* Exercise goal
Produce the full set of records below once more, exactly as they stand.

[Collected data]
##########

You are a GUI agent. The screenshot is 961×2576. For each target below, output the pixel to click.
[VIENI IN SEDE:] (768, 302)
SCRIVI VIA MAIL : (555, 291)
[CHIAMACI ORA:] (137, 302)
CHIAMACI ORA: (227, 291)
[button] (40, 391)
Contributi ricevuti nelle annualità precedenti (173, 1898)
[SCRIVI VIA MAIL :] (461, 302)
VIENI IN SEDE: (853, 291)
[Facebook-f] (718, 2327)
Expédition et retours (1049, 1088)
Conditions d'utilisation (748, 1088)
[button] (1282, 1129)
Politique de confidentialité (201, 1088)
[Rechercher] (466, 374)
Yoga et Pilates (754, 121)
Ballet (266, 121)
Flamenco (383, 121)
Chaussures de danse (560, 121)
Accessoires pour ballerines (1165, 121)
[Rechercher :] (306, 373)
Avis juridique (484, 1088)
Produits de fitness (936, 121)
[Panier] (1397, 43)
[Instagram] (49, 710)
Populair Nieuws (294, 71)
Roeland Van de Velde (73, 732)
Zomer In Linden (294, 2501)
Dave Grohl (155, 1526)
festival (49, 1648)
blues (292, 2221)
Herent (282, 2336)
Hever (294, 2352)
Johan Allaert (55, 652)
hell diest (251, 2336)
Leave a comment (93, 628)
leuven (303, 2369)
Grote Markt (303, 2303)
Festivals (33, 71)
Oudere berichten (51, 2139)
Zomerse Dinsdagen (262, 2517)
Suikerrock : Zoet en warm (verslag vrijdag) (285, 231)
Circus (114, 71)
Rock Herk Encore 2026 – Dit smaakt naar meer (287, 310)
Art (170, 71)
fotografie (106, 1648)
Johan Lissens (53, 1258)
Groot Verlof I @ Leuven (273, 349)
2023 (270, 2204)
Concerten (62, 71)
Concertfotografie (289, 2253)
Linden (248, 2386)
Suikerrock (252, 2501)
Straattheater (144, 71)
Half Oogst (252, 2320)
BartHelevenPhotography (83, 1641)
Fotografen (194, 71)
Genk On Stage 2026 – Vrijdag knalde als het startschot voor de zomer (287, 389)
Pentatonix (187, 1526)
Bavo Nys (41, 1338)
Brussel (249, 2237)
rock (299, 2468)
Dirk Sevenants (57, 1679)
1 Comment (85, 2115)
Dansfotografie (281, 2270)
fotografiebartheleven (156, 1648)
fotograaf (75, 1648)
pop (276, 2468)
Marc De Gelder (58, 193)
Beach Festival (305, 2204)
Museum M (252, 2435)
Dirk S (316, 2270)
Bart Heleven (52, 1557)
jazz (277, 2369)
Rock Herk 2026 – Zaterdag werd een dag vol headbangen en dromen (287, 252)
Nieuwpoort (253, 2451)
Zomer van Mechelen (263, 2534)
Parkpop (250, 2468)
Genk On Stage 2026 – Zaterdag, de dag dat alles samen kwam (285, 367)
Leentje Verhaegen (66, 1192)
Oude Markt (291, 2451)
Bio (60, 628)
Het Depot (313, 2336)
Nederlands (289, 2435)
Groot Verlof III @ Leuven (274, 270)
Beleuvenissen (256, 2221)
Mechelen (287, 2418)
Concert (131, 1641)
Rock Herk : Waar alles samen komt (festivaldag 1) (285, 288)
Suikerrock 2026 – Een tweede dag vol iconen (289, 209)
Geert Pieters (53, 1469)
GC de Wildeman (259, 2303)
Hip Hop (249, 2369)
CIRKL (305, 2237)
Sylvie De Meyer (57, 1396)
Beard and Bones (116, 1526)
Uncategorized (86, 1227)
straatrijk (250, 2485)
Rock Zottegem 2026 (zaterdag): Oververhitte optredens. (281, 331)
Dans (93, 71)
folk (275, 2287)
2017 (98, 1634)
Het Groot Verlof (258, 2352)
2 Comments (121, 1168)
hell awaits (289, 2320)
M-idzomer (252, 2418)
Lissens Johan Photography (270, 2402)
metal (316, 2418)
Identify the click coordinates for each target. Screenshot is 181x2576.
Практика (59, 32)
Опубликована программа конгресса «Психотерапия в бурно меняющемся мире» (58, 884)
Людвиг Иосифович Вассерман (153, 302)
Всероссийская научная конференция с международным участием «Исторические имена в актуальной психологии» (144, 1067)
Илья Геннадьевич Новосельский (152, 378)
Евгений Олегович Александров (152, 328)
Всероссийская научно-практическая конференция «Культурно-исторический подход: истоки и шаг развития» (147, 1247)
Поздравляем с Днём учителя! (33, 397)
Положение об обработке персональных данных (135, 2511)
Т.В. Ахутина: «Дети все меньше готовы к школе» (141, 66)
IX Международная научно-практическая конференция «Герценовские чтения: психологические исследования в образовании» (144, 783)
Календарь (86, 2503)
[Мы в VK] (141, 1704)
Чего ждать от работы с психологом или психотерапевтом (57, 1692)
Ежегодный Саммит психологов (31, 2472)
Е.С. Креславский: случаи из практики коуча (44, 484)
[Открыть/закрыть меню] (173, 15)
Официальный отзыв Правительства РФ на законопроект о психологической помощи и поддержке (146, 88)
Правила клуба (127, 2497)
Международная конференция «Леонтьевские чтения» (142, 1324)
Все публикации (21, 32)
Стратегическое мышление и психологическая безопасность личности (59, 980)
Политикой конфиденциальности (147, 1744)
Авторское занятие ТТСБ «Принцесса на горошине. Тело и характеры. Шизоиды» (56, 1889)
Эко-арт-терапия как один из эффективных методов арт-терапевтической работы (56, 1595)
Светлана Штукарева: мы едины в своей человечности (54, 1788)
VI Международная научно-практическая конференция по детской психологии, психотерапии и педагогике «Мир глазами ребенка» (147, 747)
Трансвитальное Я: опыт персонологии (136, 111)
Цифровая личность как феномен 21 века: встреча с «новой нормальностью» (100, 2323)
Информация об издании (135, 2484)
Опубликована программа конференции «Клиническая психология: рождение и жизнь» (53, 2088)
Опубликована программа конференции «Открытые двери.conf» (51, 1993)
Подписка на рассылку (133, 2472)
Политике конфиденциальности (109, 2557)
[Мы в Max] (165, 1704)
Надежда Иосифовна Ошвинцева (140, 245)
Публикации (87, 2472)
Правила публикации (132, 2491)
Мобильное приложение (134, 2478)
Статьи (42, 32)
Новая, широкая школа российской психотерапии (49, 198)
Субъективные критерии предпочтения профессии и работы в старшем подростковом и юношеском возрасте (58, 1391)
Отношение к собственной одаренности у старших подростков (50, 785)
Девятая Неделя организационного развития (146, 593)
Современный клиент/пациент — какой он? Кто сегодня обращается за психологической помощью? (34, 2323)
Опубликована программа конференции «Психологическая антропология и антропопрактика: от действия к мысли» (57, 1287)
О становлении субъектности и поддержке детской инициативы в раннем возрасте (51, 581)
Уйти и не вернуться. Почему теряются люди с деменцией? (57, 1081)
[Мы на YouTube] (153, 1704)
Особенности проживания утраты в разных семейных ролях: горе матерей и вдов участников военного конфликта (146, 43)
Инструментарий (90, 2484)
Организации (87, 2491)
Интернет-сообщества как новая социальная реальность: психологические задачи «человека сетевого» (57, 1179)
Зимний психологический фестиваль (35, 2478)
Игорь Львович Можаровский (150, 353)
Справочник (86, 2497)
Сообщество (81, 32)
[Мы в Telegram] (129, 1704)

##########

* Exercise response
You are a GUI agent. The screenshot is 961×2576. For each target below, output the pixel to click.
[VIENI IN SEDE:] (768, 302)
SCRIVI VIA MAIL : (555, 291)
[CHIAMACI ORA:] (137, 302)
CHIAMACI ORA: (227, 291)
[button] (40, 391)
Contributi ricevuti nelle annualità precedenti (173, 1898)
[SCRIVI VIA MAIL :] (461, 302)
VIENI IN SEDE: (853, 291)
[Facebook-f] (718, 2327)
Expédition et retours (1049, 1088)
Conditions d'utilisation (748, 1088)
[button] (1282, 1129)
Politique de confidentialité (201, 1088)
[Rechercher] (466, 374)
Yoga et Pilates (754, 121)
Ballet (266, 121)
Flamenco (383, 121)
Chaussures de danse (560, 121)
Accessoires pour ballerines (1165, 121)
[Rechercher :] (306, 373)
Avis juridique (484, 1088)
Produits de fitness (936, 121)
[Panier] (1397, 43)
[Instagram] (49, 710)
Populair Nieuws (294, 71)
Roeland Van de Velde (73, 732)
Zomer In Linden (294, 2501)
Dave Grohl (155, 1526)
festival (49, 1648)
blues (292, 2221)
Herent (282, 2336)
Hever (294, 2352)
Johan Allaert (55, 652)
hell diest (251, 2336)
Leave a comment (93, 628)
leuven (303, 2369)
Grote Markt (303, 2303)
Festivals (33, 71)
Oudere berichten (51, 2139)
Zomerse Dinsdagen (262, 2517)
Suikerrock : Zoet en warm (verslag vrijdag) (285, 231)
Circus (114, 71)
Rock Herk Encore 2026 – Dit smaakt naar meer (287, 310)
Art (170, 71)
fotografie (106, 1648)
Johan Lissens (53, 1258)
Groot Verlof I @ Leuven (273, 349)
2023 (270, 2204)
Concerten (62, 71)
Concertfotografie (289, 2253)
Linden (248, 2386)
Suikerrock (252, 2501)
Straattheater (144, 71)
Half Oogst (252, 2320)
BartHelevenPhotography (83, 1641)
Fotografen (194, 71)
Genk On Stage 2026 – Vrijdag knalde als het startschot voor de zomer (287, 389)
Pentatonix (187, 1526)
Bavo Nys (41, 1338)
Brussel (249, 2237)
rock (299, 2468)
Dirk Sevenants (57, 1679)
1 Comment (85, 2115)
Dansfotografie (281, 2270)
fotografiebartheleven (156, 1648)
fotograaf (75, 1648)
pop (276, 2468)
Marc De Gelder (58, 193)
Beach Festival (305, 2204)
Museum M (252, 2435)
Dirk S (316, 2270)
Bart Heleven (52, 1557)
jazz (277, 2369)
Rock Herk 2026 – Zaterdag werd een dag vol headbangen en dromen (287, 252)
Nieuwpoort (253, 2451)
Zomer van Mechelen (263, 2534)
Parkpop (250, 2468)
Genk On Stage 2026 – Zaterdag, de dag dat alles samen kwam (285, 367)
Leentje Verhaegen (66, 1192)
Oude Markt (291, 2451)
Bio (60, 628)
Het Depot (313, 2336)
Nederlands (289, 2435)
Groot Verlof III @ Leuven (274, 270)
Beleuvenissen (256, 2221)
Mechelen (287, 2418)
Concert (131, 1641)
Rock Herk : Waar alles samen komt (festivaldag 1) (285, 288)
Suikerrock 2026 – Een tweede dag vol iconen (289, 209)
Geert Pieters (53, 1469)
GC de Wildeman (259, 2303)
Hip Hop (249, 2369)
CIRKL (305, 2237)
Sylvie De Meyer (57, 1396)
Beard and Bones (116, 1526)
Uncategorized (86, 1227)
straatrijk (250, 2485)
Rock Zottegem 2026 (zaterdag): Oververhitte optredens. (281, 331)
Dans (93, 71)
folk (275, 2287)
2017 (98, 1634)
Het Groot Verlof (258, 2352)
2 Comments (121, 1168)
hell awaits (289, 2320)
M-idzomer (252, 2418)
Lissens Johan Photography (270, 2402)
metal (316, 2418)
Identify the click coordinates for each target. Screenshot is 181x2576.
Практика (59, 32)
Опубликована программа конгресса «Психотерапия в бурно меняющемся мире» (58, 884)
Людвиг Иосифович Вассерман (153, 302)
Всероссийская научная конференция с международным участием «Исторические имена в актуальной психологии» (144, 1067)
Илья Геннадьевич Новосельский (152, 378)
Евгений Олегович Александров (152, 328)
Всероссийская научно-практическая конференция «Культурно-исторический подход: истоки и шаг развития» (147, 1247)
Поздравляем с Днём учителя! (33, 397)
Положение об обработке персональных данных (135, 2511)
Т.В. Ахутина: «Дети все меньше готовы к школе» (141, 66)
IX Международная научно-практическая конференция «Герценовские чтения: психологические исследования в образовании» (144, 783)
Календарь (86, 2503)
[Мы в VK] (141, 1704)
Чего ждать от работы с психологом или психотерапевтом (57, 1692)
Ежегодный Саммит психологов (31, 2472)
Е.С. Креславский: случаи из практики коуча (44, 484)
[Открыть/закрыть меню] (173, 15)
Официальный отзыв Правительства РФ на законопроект о психологической помощи и поддержке (146, 88)
Правила клуба (127, 2497)
Международная конференция «Леонтьевские чтения» (142, 1324)
Все публикации (21, 32)
Стратегическое мышление и психологическая безопасность личности (59, 980)
Политикой конфиденциальности (147, 1744)
Авторское занятие ТТСБ «Принцесса на горошине. Тело и характеры. Шизоиды» (56, 1889)
Эко-арт-терапия как один из эффективных методов арт-терапевтической работы (56, 1595)
Светлана Штукарева: мы едины в своей человечности (54, 1788)
VI Международная научно-практическая конференция по детской психологии, психотерапии и педагогике «Мир глазами ребенка» (147, 747)
Трансвитальное Я: опыт персонологии (136, 111)
Цифровая личность как феномен 21 века: встреча с «новой нормальностью» (100, 2323)
Информация об издании (135, 2484)
Опубликована программа конференции «Клиническая психология: рождение и жизнь» (53, 2088)
Опубликована программа конференции «Открытые двери.conf» (51, 1993)
Подписка на рассылку (133, 2472)
Политике конфиденциальности (109, 2557)
[Мы в Max] (165, 1704)
Надежда Иосифовна Ошвинцева (140, 245)
Публикации (87, 2472)
Правила публикации (132, 2491)
Мобильное приложение (134, 2478)
Статьи (42, 32)
Новая, широкая школа российской психотерапии (49, 198)
Субъективные критерии предпочтения профессии и работы в старшем подростковом и юношеском возрасте (58, 1391)
Отношение к собственной одаренности у старших подростков (50, 785)
Девятая Неделя организационного развития (146, 593)
Современный клиент/пациент — какой он? Кто сегодня обращается за психологической помощью? (34, 2323)
Опубликована программа конференции «Психологическая антропология и антропопрактика: от действия к мысли» (57, 1287)
О становлении субъектности и поддержке детской инициативы в раннем возрасте (51, 581)
Уйти и не вернуться. Почему теряются люди с деменцией? (57, 1081)
[Мы на YouTube] (153, 1704)
Особенности проживания утраты в разных семейных ролях: горе матерей и вдов участников военного конфликта (146, 43)
Инструментарий (90, 2484)
Организации (87, 2491)
Интернет-сообщества как новая социальная реальность: психологические задачи «человека сетевого» (57, 1179)
Зимний психологический фестиваль (35, 2478)
Игорь Львович Можаровский (150, 353)
Справочник (86, 2497)
Сообщество (81, 32)
[Мы в Telegram] (129, 1704)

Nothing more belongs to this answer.